I have been absent from the board for awhile now and from what Benblesed has told me what went on i'm glad I was away and missed all those triggering posts.
I've been dealing with a bit of stress lately, mostly because my anxiety is up and I have to at least send out 2 resumes this week for jobs, and I don't want too. But I know I can't avoid it and I need to do it to build of my confidence because right now I have none when it comes to jobs.
My SAD is going to start kicking in, maybe it has now but I think the vitamins...
So I gotta start my lightbox (light therapy) this week and sit under it for 5 minutes each day to start, because I was ultra sensitive to it last year.

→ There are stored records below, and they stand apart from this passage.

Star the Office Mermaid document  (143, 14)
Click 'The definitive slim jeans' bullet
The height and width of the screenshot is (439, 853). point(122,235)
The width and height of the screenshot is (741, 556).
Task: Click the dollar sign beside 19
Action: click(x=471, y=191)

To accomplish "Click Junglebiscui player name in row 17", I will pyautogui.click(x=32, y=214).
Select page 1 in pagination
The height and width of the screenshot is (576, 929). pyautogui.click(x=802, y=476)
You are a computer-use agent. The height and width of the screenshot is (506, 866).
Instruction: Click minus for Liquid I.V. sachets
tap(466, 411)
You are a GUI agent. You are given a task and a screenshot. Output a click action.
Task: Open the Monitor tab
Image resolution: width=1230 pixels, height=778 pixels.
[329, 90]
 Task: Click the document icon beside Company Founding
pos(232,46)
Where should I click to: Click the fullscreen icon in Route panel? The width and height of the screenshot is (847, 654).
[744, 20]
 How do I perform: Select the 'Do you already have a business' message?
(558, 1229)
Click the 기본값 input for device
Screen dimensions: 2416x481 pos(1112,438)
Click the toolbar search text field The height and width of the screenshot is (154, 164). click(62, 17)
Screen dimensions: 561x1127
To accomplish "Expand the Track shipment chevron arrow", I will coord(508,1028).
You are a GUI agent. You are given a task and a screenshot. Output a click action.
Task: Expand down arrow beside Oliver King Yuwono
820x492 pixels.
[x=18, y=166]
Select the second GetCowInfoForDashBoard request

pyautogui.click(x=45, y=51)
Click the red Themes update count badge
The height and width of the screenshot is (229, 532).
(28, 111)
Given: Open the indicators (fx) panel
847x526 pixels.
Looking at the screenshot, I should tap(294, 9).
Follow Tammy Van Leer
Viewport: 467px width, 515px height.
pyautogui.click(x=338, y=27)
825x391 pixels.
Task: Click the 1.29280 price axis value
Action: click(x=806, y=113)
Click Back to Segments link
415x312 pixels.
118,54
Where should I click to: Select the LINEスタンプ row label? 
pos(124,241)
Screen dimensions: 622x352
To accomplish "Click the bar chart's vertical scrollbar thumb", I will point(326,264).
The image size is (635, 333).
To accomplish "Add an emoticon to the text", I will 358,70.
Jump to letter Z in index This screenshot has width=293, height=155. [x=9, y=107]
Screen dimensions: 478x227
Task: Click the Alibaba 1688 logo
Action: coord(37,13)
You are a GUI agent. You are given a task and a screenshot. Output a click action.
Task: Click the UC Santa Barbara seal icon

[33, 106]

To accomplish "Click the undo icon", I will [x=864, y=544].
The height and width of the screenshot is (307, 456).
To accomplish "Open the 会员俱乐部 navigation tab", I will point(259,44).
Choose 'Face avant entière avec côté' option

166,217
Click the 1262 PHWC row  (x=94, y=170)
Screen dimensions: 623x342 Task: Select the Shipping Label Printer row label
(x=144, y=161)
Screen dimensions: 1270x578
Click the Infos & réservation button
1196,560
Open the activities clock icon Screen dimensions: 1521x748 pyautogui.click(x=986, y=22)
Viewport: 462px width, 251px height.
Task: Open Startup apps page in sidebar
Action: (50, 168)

I've had some triggers a couple weeks ago , some depression as well, but things are looking up. I haven't gone downhill in terms of my SAD which is surprising because this is the time where it hits me the worse.
I think for me the biggest thing is to deal with getting my confidence up, getting that up will conquer my anxiety as well.
I had a massive panic attack not too long ago with contacting someone about a job. Was panicky for 3 hours crying, wringing my hands, freaking out. But I did call that day and left her a message, but she didn't call me back and I didn't do another follow up i guess it's because I wasn't that sure about it.
It's going to be a rough couple of weeks I think.
Also I've been still dealing with food anxiety regarding meat ect.
That is getting better... also I got to drink more fluids. Have to drink something ever 2 hrs, but i'm forgetting that already.